» **Task description**:
Starting at the line that contains "Open the Symbol dropdown chevron" and continuing through the last of the entries, write each line as one string in a JSON list, leaving out blank lines and the pictures.

++++++++

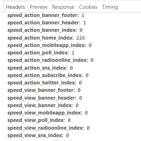Viewport: 141px width, 141px height.
Task: Select the speed_action_banner_footer parameter name
Action: pos(43,15)
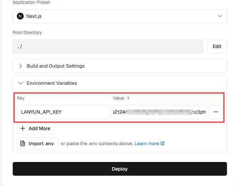Click the environment variable Value field
Viewport: 238px width, 186px height.
pyautogui.click(x=159, y=112)
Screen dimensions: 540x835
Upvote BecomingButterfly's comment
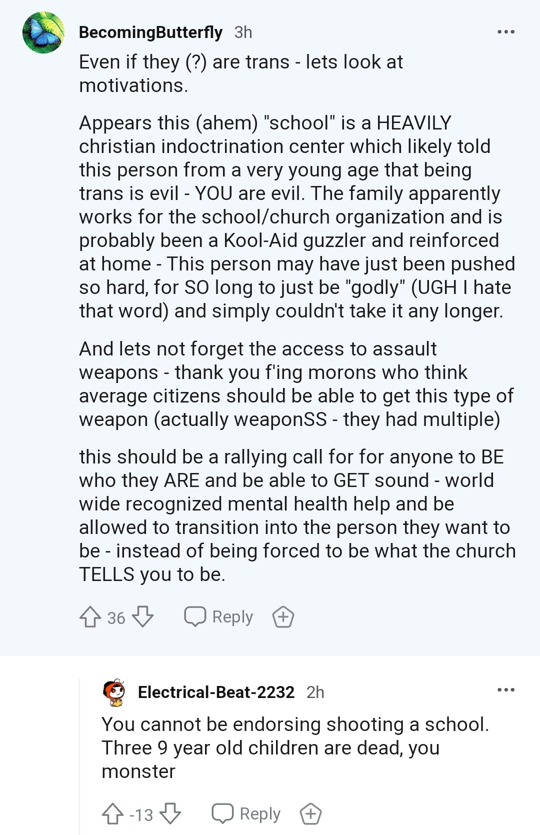point(91,617)
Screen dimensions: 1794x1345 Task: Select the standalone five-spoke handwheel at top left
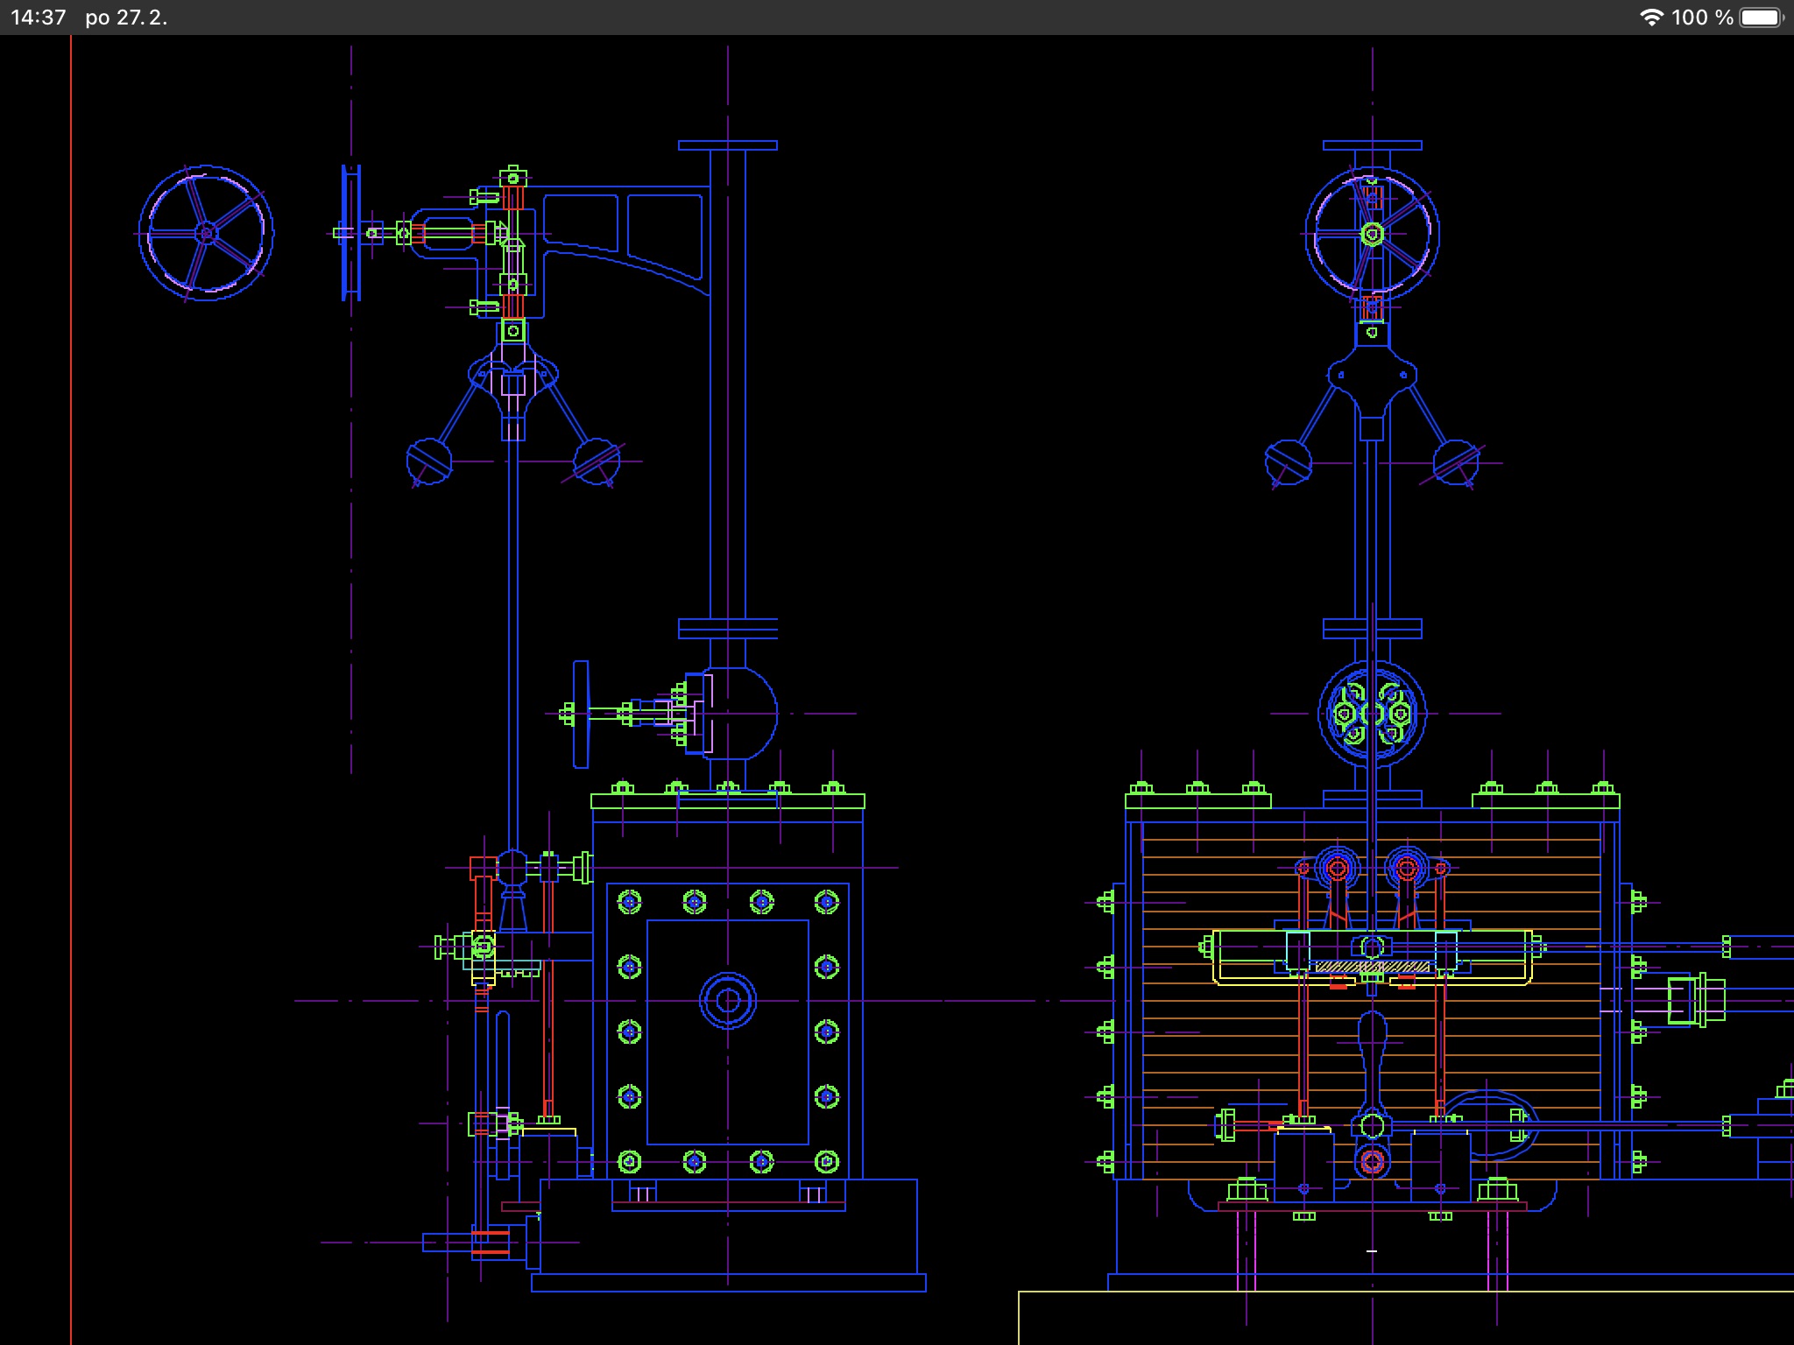coord(206,233)
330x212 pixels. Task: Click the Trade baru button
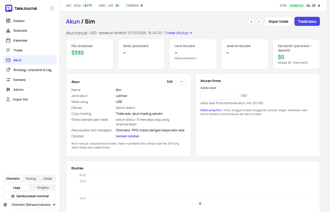[x=307, y=21]
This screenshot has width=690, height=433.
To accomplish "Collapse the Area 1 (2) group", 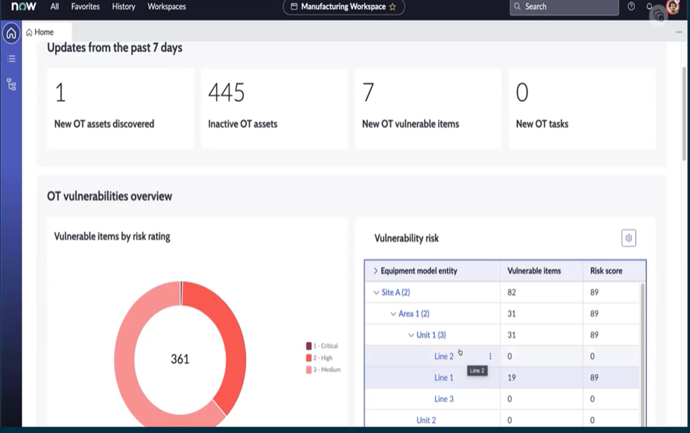I will point(393,313).
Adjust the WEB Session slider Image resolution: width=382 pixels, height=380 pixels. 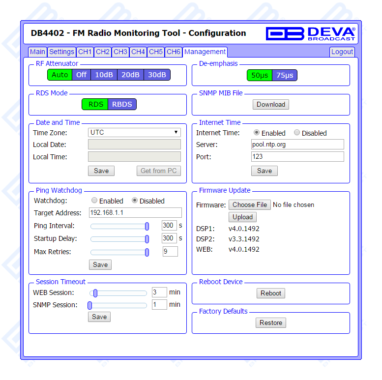coord(95,293)
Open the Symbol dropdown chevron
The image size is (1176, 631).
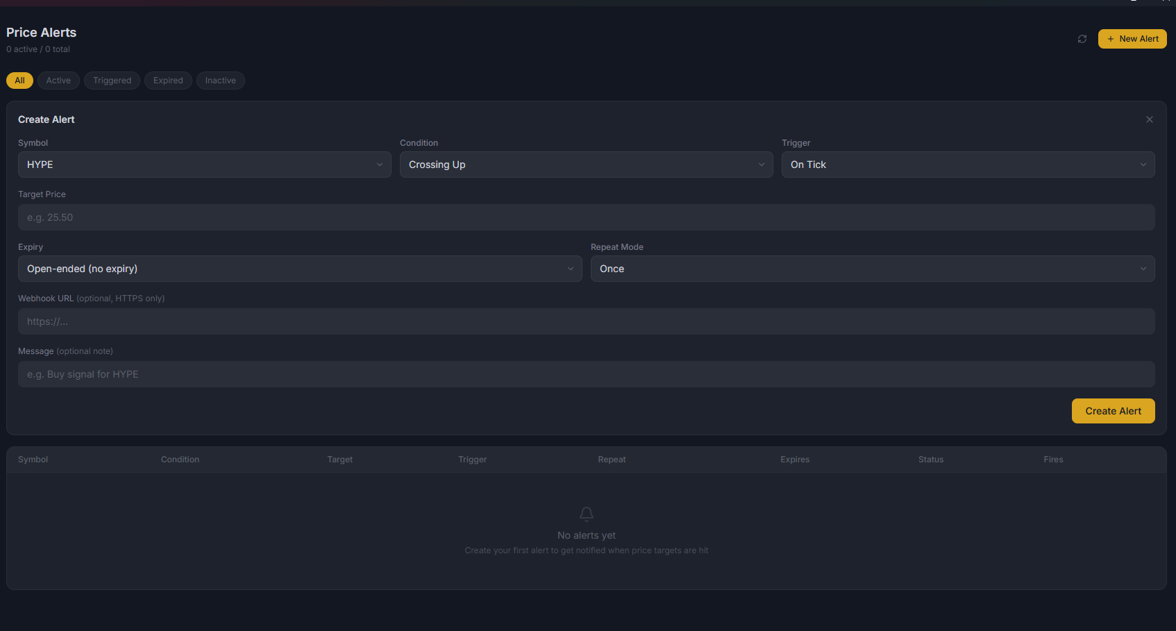coord(380,165)
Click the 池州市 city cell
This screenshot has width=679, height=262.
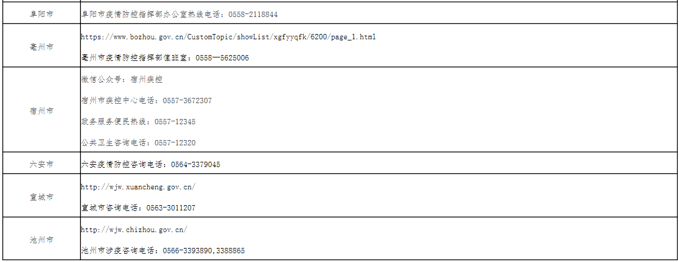tap(42, 240)
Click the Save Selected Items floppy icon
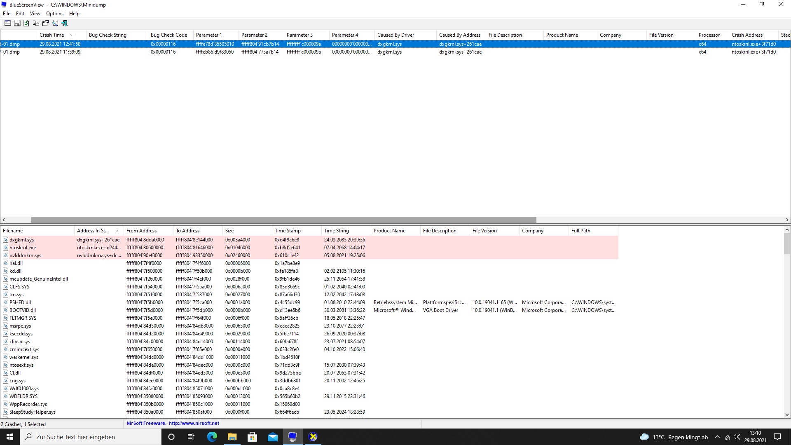This screenshot has width=791, height=445. [x=17, y=23]
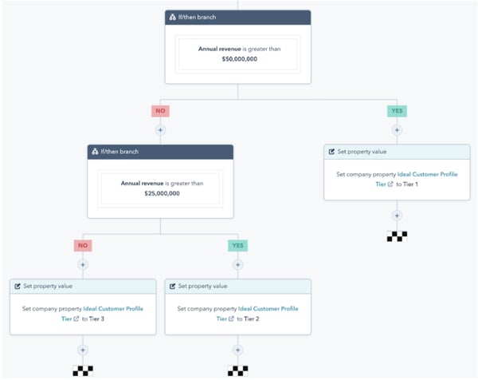Click the plus button under the Tier 2 card
The image size is (478, 380).
pos(237,350)
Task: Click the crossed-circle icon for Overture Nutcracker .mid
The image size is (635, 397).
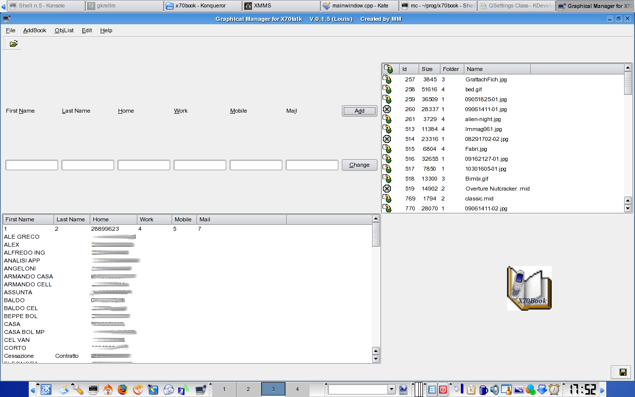Action: pyautogui.click(x=387, y=189)
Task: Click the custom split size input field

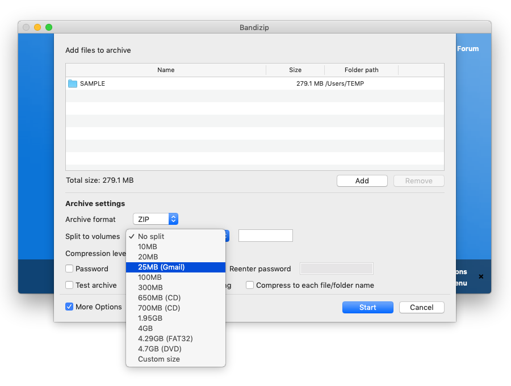Action: (x=265, y=236)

++++++++

» **Correct output**:
[
  "Open the Symbol dropdown chevron",
  "The image size is (1176, 631).",
  "coord(380,165)",
  "Click the 池州市 city cell",
  "This screenshot has width=679, height=262.",
  "tap(42, 240)",
  "Click the Save Selected Items floppy icon",
  "This screenshot has width=791, height=445. [x=17, y=23]",
  "Click the plus button under the Tier 2 card",
  "The image size is (478, 380).",
  "pos(237,350)",
  "Task: Click the crossed-circle icon for Overture Nutcracker .mid",
  "The image size is (635, 397).",
  "Action: pyautogui.click(x=387, y=189)",
  "Task: Click the custom split size input field",
  "Action: (x=265, y=236)"
]